Lippman told me she has a five-way tie for her favorite episode. That’s one of the great things about Columbo: everybody has multiple favorite episodes. Ask somebody what their favorite of Game of Thrones is and they’ll likely answer something like “Uh, that one where the dude’s head gets chopped off.” There’s just too much on TV these days; everybody is trying to create the new Tony Soprano or Walter White or attempting to wow the viewers with how smart the writers are. Sometimes this works, often times it fails miserably. I don’t want to have to deal with that all the time. These days, I want nothing more than limited ambition. Limited ambition, but still smart and fun.

The guest star is a big part of the Columbo allure. Much like Dick Wolf is famous for doing in his Law & Order shows, the list of famous guest stars that showed up during Falk’s run is pretty impressive. Watch enough episodes and sooner or later you’ll see Faye Dunaway, Vincent Price, Leonard Nimoy, and the guy who played his captain on the Starship Enterprise, William Shatner. (He first appeared in 1976...and again in 1994.) The series, which ran on and off over 35 years, from the 1968 pilot episode to the final special in 2003, covers a lot of ground, culturally speaking. And the wildest part is there are only 69 episodes in all. While each installment of the show is over an hour long, that’s still not much considering if you wanted to binge every episode of Murder, She Wrote, you have 264 to watch; there are over 400 episodes of Law & Order: SVU and that’s just a sliver of the Dick Wolf universe. 69, dare I say, is a very nice number of episodes. But, as Lippman points out, there’s something larger at play that makes watching Columbo solve crimes enjoyable.

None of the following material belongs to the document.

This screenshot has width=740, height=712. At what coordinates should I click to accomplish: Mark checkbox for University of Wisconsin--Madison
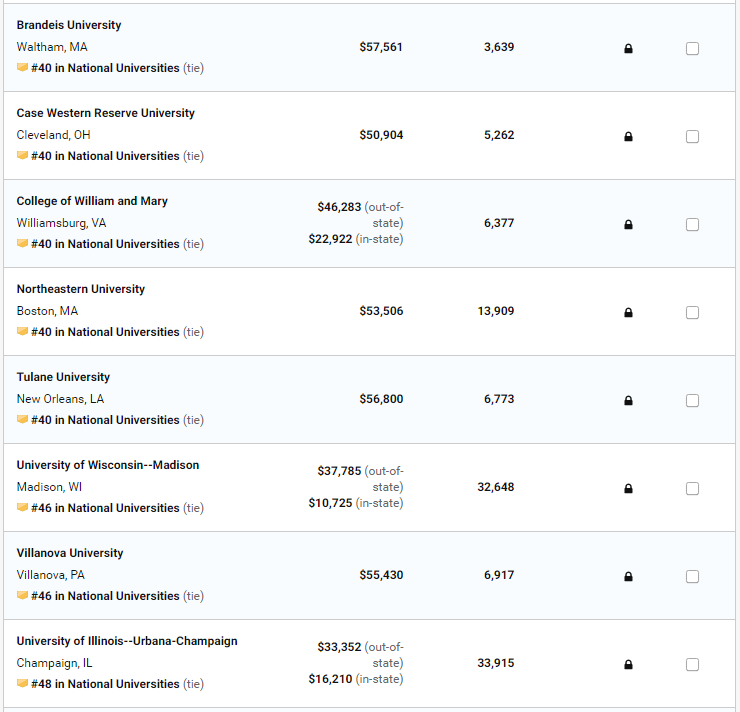[x=692, y=489]
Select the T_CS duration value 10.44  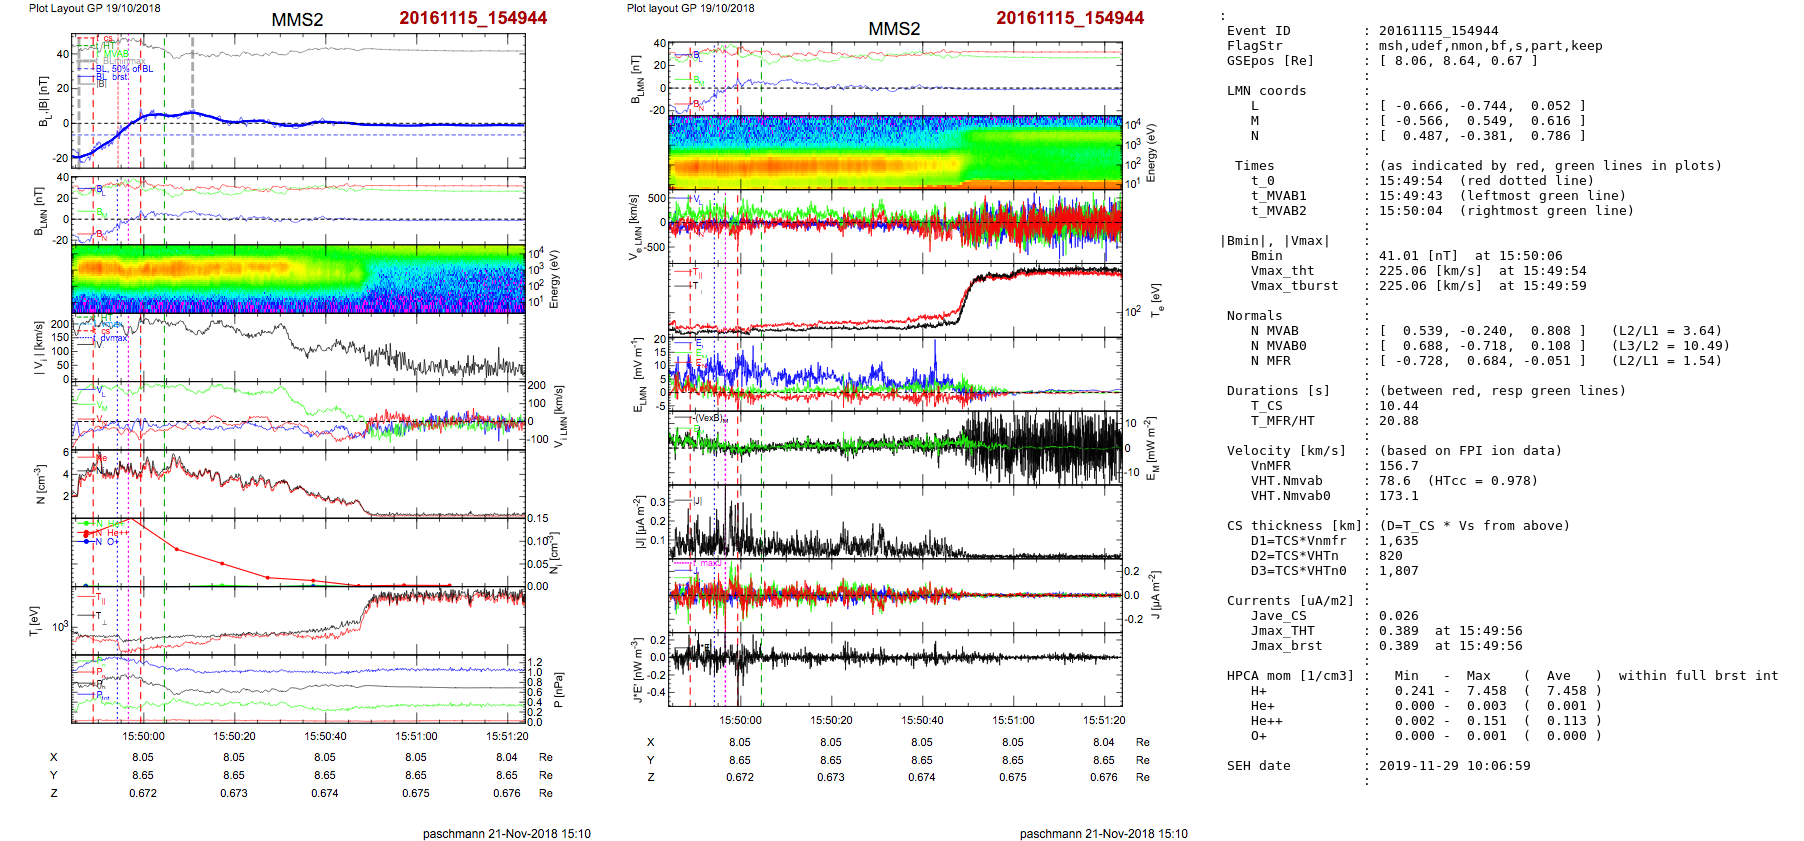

“It helps that he's going after rich white people. Talk about escapism,” Lippman says. That’s a big part of the show’s appeal: Columbo is obviously a brilliant detective. Elanie May, who directed Falk in Mikey and Nicky, called Columbo “a backwards Sherlock Holmes.” Roger Ebert, in 1995, wrote that “Falk added a squint, a dirtier raincoat and more humor” to Henri-Georges Clouzot’s Alfred Fichet, from the 1955 French classic Diabolique. The lieutenant is an all-time great sleuth, but he’s also massively entertaining; we already know the answer to the mystery. But we enjoy watching Columbo figure it out.